▶ EXERCISE: Gather from the listing below each line that includes the word "radio", and copy it.

▶ SOURCE DATA:
★ ★ ★
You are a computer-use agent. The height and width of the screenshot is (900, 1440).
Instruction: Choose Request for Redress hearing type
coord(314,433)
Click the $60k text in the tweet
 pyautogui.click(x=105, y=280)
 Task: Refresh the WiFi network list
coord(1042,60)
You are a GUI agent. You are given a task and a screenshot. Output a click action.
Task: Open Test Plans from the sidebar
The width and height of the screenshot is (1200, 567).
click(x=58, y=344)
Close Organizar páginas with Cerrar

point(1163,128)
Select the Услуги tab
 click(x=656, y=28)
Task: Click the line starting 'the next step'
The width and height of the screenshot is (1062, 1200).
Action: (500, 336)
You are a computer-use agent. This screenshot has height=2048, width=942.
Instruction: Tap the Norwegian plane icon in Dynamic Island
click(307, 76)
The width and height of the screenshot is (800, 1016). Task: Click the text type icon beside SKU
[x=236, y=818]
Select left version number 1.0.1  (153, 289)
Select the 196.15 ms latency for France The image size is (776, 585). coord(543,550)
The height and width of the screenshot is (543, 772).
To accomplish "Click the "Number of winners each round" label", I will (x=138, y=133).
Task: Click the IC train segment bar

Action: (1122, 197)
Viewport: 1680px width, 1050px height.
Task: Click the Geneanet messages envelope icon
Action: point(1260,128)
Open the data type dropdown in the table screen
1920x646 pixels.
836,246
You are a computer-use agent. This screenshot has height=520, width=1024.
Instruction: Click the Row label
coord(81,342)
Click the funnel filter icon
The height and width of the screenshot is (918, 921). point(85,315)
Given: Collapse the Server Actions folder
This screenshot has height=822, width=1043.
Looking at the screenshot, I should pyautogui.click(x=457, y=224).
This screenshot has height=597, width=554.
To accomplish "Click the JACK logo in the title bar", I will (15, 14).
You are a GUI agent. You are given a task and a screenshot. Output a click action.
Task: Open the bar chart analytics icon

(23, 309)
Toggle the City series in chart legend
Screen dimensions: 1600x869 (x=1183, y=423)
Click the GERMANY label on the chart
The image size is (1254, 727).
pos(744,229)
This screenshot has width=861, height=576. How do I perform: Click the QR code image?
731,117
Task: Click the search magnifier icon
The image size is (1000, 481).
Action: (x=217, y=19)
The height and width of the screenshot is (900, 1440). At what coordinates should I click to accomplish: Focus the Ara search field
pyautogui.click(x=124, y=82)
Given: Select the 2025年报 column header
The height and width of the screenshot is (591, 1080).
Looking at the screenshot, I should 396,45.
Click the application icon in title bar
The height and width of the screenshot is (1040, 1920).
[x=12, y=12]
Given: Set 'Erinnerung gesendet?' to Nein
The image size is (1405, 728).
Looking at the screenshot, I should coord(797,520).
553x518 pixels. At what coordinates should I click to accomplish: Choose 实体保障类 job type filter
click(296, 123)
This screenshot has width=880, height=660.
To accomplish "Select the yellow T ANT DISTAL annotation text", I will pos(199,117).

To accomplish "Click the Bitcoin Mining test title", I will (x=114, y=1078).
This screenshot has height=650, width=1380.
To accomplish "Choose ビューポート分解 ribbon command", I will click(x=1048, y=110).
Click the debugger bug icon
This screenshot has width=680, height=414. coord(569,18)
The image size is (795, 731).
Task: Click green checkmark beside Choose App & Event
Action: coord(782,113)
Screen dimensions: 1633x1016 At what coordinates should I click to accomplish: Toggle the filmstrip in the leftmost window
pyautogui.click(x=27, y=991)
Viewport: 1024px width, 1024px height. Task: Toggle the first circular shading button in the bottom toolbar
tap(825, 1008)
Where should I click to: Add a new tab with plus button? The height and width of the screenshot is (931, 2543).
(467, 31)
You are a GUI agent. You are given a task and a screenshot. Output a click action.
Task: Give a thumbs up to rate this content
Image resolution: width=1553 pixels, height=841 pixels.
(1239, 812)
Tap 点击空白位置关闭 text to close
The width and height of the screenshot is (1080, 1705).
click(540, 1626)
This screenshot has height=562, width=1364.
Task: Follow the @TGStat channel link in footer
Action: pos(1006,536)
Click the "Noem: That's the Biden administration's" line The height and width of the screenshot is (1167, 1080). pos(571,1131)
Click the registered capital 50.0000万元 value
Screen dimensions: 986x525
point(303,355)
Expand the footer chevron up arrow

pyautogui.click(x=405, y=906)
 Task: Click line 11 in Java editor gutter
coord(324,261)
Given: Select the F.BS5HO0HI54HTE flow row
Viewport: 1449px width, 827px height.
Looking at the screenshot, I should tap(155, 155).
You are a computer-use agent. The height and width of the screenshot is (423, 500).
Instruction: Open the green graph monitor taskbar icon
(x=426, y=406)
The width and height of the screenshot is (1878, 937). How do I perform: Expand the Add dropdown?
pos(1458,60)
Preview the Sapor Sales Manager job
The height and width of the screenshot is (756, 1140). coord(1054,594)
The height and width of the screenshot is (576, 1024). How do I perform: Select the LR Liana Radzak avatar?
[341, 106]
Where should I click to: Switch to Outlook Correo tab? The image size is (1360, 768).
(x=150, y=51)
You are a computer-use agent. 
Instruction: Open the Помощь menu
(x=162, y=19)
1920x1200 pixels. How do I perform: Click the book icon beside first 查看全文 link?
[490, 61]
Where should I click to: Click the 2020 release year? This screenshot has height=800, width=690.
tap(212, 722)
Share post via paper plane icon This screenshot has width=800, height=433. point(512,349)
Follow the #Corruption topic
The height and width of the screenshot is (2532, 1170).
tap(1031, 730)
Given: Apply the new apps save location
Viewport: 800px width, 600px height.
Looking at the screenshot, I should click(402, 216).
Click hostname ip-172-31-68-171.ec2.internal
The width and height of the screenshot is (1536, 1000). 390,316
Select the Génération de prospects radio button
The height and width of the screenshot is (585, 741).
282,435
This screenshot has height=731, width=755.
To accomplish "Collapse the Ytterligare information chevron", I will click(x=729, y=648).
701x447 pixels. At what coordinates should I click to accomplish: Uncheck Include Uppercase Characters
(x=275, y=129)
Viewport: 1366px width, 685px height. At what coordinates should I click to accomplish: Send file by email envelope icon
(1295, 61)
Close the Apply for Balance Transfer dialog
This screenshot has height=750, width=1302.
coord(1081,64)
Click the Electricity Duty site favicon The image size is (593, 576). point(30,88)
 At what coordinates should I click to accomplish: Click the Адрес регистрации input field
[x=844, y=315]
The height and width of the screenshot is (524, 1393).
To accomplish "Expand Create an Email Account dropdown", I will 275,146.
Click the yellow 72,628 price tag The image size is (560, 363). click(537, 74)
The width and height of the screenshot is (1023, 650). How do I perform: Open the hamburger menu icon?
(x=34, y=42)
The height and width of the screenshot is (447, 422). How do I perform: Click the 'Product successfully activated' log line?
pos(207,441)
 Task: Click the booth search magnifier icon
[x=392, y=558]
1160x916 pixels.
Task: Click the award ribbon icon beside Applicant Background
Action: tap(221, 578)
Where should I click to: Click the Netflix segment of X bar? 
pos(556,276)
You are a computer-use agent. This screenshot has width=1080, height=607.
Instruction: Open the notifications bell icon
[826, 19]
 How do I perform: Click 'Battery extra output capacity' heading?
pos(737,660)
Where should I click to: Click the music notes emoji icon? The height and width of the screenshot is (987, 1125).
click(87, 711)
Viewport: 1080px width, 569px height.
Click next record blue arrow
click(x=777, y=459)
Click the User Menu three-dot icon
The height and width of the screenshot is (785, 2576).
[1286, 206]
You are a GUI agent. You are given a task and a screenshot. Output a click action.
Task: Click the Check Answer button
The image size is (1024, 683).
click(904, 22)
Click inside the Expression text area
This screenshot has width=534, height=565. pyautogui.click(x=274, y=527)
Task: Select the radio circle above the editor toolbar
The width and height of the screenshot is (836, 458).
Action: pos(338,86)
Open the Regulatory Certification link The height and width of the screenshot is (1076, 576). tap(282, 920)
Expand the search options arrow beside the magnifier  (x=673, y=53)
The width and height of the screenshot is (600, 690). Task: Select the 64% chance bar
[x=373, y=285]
★ ★ ★
▶ SOLUTION TO THIS EXERCISE:
Select the Génération de prospects radio button
Task: Select the radio circle above the editor toolbar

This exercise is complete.